Prime Minister Julia Gillard has insisted that opinion polls were not the central focus of her government, reasserting too her earlier declaration that the Australian Labor Party will be led to the general election in 2013 by the incumbent Labor leader.
In a statement, Ms Gillard reminded that "government is about governing."
"It's about getting the big things done, the hard things done that set our nation up for the future, that make sure we're stronger and fairer in that future," Fairfax Media quoted the embattled Labor leader as saying on Wednesday.
She issued the remarks following another unsettling Newspoll survey on Tuesday that further pushed back the primary numbers of the ruling party against the Coalition, painting the likelihood that the Gillard Government will be swept from power in 2013.
The new survey set off fresh speculations that Ms Gillard will be replaced as a result of internal revolt within Labor, whose members reportedly fear of a resounding defeat with the present prime minister leading them through next year.
A number of Labor MPs have resurrected the thought of tapping anew Kevin Rudd for the Labor leadership but he was reportedly reluctant to launch a direct challenge against Ms Gillard following his defeat February this year.
It is understood that Mr Rudd will only accept a new leadership invitation with an overwhelming support from Labor, which would mean he would simply ease out Ms Gillard from the top post and serve out her remaining term as prime minister.
A snap election is out of the question, with key Labor figures viewing such move as political suicide in light of the high chances that the Coalition will win the sudden showdown, thereby easily handing the prime ministership to Opposition Leader Tony Abbott.
Yet apart from convincing Mr Rudd to lead again, Labor also needs to persuade independent MPs to switch their support to a different Labor prime minister, analysts said, following specific warnings from Tony Windsor and Rob Oakeshott that their agreement with Ms Gillard was not transferable to anyone.
The duo hinted too that they could force the fall of the government or prod for a snap election if Ms Gillard is unceremoniously replaced by any other Labor figure.

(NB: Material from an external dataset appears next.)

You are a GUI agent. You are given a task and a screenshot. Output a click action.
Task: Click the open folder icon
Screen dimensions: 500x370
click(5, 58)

On her part, Ms Gillard called on Labor members to mull over the history of previous Labor governments, which "teaches us that the big reforms don't come easy."
"Our Labor history teaches us that if you want to make those big reforms, you've got to stick to your guns," asserted the prime minister.
"You can't afford to be obsessed by the opinion polls," she added.
In the event of a Rudd return, it will be a complete overhaul for Labor, media reports said, as key cabinet ministers such as Treasurer Wayne Swan and Communications Minister Stephen Conroy, pledged not to serve under Mr Rudd and resign if Ms Gillard is dumped.
It is rumoured that Mr Rudd would pick Bill Shorten as new treasurer following reports that the latter had decided to support the former PM this time after working against him in the past two leadership spills.